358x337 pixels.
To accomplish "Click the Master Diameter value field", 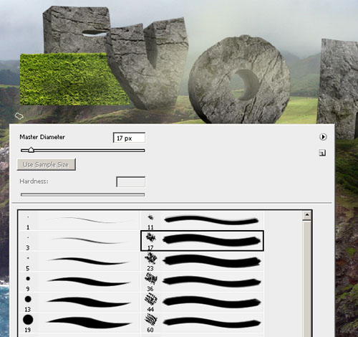I will (x=129, y=138).
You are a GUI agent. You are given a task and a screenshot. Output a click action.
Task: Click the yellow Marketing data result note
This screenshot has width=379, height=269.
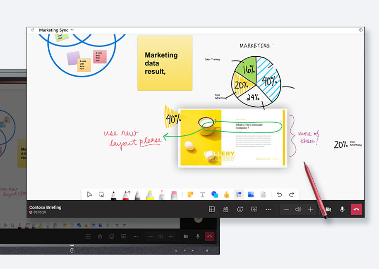point(165,63)
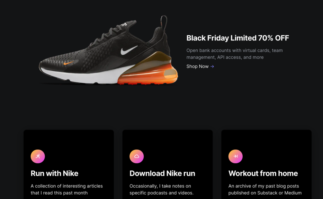
Task: Click the purple arrow beside Shop Now
Action: click(x=212, y=67)
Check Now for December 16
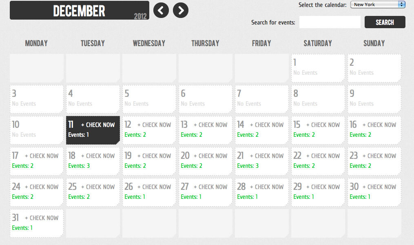414x245 pixels. tap(379, 125)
___
Pictures are not part of the answer. Restate word for word the lines from the one with "Task: Click the yellow" through the last line of the records.

Task: Click the yellow Marketing data result note
This screenshot has width=379, height=269.
point(165,63)
Task: Click the purple arrow beside Shop Now
Action: click(x=212, y=67)
Check Now for December 16
414x245 pixels. tap(379, 125)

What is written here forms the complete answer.